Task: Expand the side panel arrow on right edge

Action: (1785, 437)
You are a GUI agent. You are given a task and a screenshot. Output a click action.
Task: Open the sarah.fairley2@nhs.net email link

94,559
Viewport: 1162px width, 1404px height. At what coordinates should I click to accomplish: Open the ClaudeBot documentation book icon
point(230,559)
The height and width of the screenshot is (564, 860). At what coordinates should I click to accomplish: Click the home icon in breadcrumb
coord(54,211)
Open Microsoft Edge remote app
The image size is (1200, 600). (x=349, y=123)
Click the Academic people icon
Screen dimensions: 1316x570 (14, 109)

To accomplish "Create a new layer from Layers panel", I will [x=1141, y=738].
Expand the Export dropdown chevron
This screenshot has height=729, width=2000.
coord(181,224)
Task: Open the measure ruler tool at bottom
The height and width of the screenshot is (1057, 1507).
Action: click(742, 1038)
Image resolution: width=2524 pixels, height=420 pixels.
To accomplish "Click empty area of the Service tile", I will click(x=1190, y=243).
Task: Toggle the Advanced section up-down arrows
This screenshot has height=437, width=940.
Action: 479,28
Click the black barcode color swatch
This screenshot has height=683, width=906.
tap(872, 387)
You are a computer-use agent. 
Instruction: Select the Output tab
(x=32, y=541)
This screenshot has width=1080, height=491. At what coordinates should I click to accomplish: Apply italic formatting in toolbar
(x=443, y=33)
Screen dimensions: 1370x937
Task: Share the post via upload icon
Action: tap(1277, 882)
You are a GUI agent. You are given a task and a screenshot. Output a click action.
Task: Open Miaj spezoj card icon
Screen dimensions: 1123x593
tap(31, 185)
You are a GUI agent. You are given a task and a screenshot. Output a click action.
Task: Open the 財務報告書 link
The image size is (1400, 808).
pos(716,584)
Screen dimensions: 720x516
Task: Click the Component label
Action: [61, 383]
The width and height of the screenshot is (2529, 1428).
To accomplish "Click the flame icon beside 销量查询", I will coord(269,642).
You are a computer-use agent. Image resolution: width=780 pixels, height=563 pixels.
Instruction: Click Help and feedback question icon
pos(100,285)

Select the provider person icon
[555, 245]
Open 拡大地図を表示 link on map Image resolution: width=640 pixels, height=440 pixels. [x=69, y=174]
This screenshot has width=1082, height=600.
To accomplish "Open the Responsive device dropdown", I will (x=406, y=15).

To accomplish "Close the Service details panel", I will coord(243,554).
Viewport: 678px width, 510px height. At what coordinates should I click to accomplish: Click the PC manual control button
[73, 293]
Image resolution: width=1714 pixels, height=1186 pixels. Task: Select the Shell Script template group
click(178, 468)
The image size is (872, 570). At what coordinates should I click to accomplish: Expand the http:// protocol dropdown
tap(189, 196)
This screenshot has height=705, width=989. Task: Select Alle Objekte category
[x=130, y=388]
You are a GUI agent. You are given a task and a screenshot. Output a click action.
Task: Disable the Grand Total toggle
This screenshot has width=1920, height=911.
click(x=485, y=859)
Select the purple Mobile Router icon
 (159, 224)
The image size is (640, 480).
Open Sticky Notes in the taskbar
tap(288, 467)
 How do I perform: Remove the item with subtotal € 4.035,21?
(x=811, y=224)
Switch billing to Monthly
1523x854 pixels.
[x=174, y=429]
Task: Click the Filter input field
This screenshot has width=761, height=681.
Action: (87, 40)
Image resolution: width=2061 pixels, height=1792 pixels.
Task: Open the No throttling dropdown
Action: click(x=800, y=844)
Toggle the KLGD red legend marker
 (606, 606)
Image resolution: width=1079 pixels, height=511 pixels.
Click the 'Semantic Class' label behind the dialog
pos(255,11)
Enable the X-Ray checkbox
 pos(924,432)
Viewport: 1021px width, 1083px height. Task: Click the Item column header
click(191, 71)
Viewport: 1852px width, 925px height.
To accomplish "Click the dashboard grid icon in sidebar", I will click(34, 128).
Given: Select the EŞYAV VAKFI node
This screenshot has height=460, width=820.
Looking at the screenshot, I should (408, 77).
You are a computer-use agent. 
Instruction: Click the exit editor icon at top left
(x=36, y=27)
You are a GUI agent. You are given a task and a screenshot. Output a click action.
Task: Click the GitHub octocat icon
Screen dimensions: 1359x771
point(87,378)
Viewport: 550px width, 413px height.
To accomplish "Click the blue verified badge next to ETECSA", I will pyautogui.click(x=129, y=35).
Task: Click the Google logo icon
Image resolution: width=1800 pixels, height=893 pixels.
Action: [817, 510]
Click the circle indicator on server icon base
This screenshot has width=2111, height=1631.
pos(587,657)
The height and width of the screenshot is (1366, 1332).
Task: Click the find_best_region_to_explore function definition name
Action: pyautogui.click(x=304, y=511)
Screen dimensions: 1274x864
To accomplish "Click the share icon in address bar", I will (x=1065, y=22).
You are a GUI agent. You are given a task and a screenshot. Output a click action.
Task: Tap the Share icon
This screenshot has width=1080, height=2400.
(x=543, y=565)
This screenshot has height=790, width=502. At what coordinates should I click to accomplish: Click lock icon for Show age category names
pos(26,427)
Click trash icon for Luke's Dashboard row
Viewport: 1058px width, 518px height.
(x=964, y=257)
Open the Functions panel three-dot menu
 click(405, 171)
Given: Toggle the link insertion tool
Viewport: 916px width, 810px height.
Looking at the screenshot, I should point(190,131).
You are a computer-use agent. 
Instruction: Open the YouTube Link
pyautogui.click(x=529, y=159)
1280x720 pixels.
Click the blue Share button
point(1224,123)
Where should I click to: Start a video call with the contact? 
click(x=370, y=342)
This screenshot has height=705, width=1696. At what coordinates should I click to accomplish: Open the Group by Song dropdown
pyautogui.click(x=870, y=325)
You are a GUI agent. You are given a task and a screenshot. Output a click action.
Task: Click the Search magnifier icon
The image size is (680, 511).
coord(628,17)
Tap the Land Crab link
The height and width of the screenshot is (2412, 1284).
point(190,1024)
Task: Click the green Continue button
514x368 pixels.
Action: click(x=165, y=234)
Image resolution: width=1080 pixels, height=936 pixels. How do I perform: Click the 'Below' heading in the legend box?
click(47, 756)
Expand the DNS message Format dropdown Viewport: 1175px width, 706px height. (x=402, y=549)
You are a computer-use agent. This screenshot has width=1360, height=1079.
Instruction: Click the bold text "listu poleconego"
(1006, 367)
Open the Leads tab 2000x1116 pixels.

Problem details: Rewrite every one of the rows above, changing "GUI agent" to "desktop agent" wherever it occurs and leaving everything else untouched.

Solution:
Task: Expand the side panel arrow on right edge

Action: (1785, 437)
You are a desktop agent. You are given a task and a screenshot. Output a click action.
Task: Open the sarah.fairley2@nhs.net email link

94,559
Viewport: 1162px width, 1404px height. At what coordinates should I click to accomplish: Open the ClaudeBot documentation book icon
point(230,559)
The height and width of the screenshot is (564, 860). At what coordinates should I click to accomplish: Click the home icon in breadcrumb
coord(54,211)
Open Microsoft Edge remote app
The image size is (1200, 600). (x=349, y=123)
Click the Academic people icon
Screen dimensions: 1316x570 (14, 109)

To accomplish "Create a new layer from Layers panel", I will [x=1141, y=738].
Expand the Export dropdown chevron
This screenshot has height=729, width=2000.
coord(181,224)
Task: Open the measure ruler tool at bottom
The height and width of the screenshot is (1057, 1507).
Action: click(742, 1038)
Image resolution: width=2524 pixels, height=420 pixels.
To accomplish "Click empty area of the Service tile", I will click(x=1190, y=243).
Task: Toggle the Advanced section up-down arrows
This screenshot has height=437, width=940.
Action: 479,28
Click the black barcode color swatch
This screenshot has height=683, width=906.
tap(872, 387)
You are a computer-use agent. 
Instruction: Select the Output tab
(x=32, y=541)
This screenshot has width=1080, height=491. At what coordinates should I click to accomplish: Apply italic formatting in toolbar
(x=443, y=33)
Screen dimensions: 1370x937
Task: Share the post via upload icon
Action: tap(1277, 882)
You are a desktop agent. You are given a task and a screenshot. Output a click action.
Task: Open Miaj spezoj card icon
Screen dimensions: 1123x593
tap(31, 185)
You are a desktop agent. You are given a task and a screenshot. Output a click action.
Task: Open the 財務報告書 link
The image size is (1400, 808).
pos(716,584)
Screen dimensions: 720x516
Task: Click the Component label
Action: [61, 383]
The width and height of the screenshot is (2529, 1428).
To accomplish "Click the flame icon beside 销量查询", I will coord(269,642).
You are a computer-use agent. Image resolution: width=780 pixels, height=563 pixels.
Instruction: Click Help and feedback question icon
pos(100,285)

Select the provider person icon
[555, 245]
Open 拡大地図を表示 link on map Image resolution: width=640 pixels, height=440 pixels. [x=69, y=174]
This screenshot has width=1082, height=600.
To accomplish "Open the Responsive device dropdown", I will (x=406, y=15).

To accomplish "Close the Service details panel", I will coord(243,554).
Viewport: 678px width, 510px height. At what coordinates should I click to accomplish: Click the PC manual control button
[73, 293]
Image resolution: width=1714 pixels, height=1186 pixels. Task: Select the Shell Script template group
click(178, 468)
The image size is (872, 570). At what coordinates should I click to accomplish: Expand the http:// protocol dropdown
tap(189, 196)
This screenshot has height=705, width=989. Task: Select Alle Objekte category
[x=130, y=388]
You are a desktop agent. You are given a task and a screenshot. Output a click action.
Task: Disable the Grand Total toggle
This screenshot has width=1920, height=911.
click(x=485, y=859)
Select the purple Mobile Router icon
 (159, 224)
The image size is (640, 480).
Open Sticky Notes in the taskbar
tap(288, 467)
 How do I perform: Remove the item with subtotal € 4.035,21?
(x=811, y=224)
Switch billing to Monthly
1523x854 pixels.
[x=174, y=429]
Task: Click the Filter input field
This screenshot has width=761, height=681.
Action: (87, 40)
Image resolution: width=2061 pixels, height=1792 pixels.
Task: Open the No throttling dropdown
Action: click(x=800, y=844)
Toggle the KLGD red legend marker
 (606, 606)
Image resolution: width=1079 pixels, height=511 pixels.
Click the 'Semantic Class' label behind the dialog
pos(255,11)
Enable the X-Ray checkbox
 pos(924,432)
Viewport: 1021px width, 1083px height. Task: Click the Item column header
click(191, 71)
Viewport: 1852px width, 925px height.
To accomplish "Click the dashboard grid icon in sidebar", I will click(34, 128).
Given: Select the EŞYAV VAKFI node
This screenshot has height=460, width=820.
Looking at the screenshot, I should (408, 77).
You are a computer-use agent. 
Instruction: Click the exit editor icon at top left
(x=36, y=27)
You are a desktop agent. You are given a task and a screenshot. Output a click action.
Task: Click the GitHub octocat icon
Screen dimensions: 1359x771
point(87,378)
Viewport: 550px width, 413px height.
To accomplish "Click the blue verified badge next to ETECSA", I will pyautogui.click(x=129, y=35).
Task: Click the Google logo icon
Image resolution: width=1800 pixels, height=893 pixels.
Action: [817, 510]
Click the circle indicator on server icon base
This screenshot has width=2111, height=1631.
pos(587,657)
The height and width of the screenshot is (1366, 1332).
Task: Click the find_best_region_to_explore function definition name
Action: pyautogui.click(x=304, y=511)
Screen dimensions: 1274x864
To accomplish "Click the share icon in address bar", I will (x=1065, y=22).
You are a desktop agent. You are given a task and a screenshot. Output a click action.
Task: Tap the Share icon
This screenshot has width=1080, height=2400.
(x=543, y=565)
This screenshot has height=790, width=502. At what coordinates should I click to accomplish: Click lock icon for Show age category names
pos(26,427)
Click trash icon for Luke's Dashboard row
Viewport: 1058px width, 518px height.
(x=964, y=257)
Open the Functions panel three-dot menu
 click(405, 171)
Given: Toggle the link insertion tool
Viewport: 916px width, 810px height.
Looking at the screenshot, I should point(190,131).
You are a computer-use agent. 
Instruction: Open the YouTube Link
pyautogui.click(x=529, y=159)
1280x720 pixels.
Click the blue Share button
point(1224,123)
Where should I click to: Start a video call with the contact? 
click(x=370, y=342)
This screenshot has height=705, width=1696. At what coordinates should I click to accomplish: Open the Group by Song dropdown
pyautogui.click(x=870, y=325)
You are a desktop agent. You are given a task and a screenshot. Output a click action.
Task: Click the Search magnifier icon
The image size is (680, 511).
coord(628,17)
Tap the Land Crab link
The height and width of the screenshot is (2412, 1284).
point(190,1024)
Task: Click the green Continue button
514x368 pixels.
Action: click(x=165, y=234)
Image resolution: width=1080 pixels, height=936 pixels. How do I perform: Click the 'Below' heading in the legend box?
click(47, 756)
Expand the DNS message Format dropdown Viewport: 1175px width, 706px height. (x=402, y=549)
You are a computer-use agent. This screenshot has width=1360, height=1079.
Instruction: Click the bold text "listu poleconego"
(1006, 367)
Open the Leads tab 2000x1116 pixels.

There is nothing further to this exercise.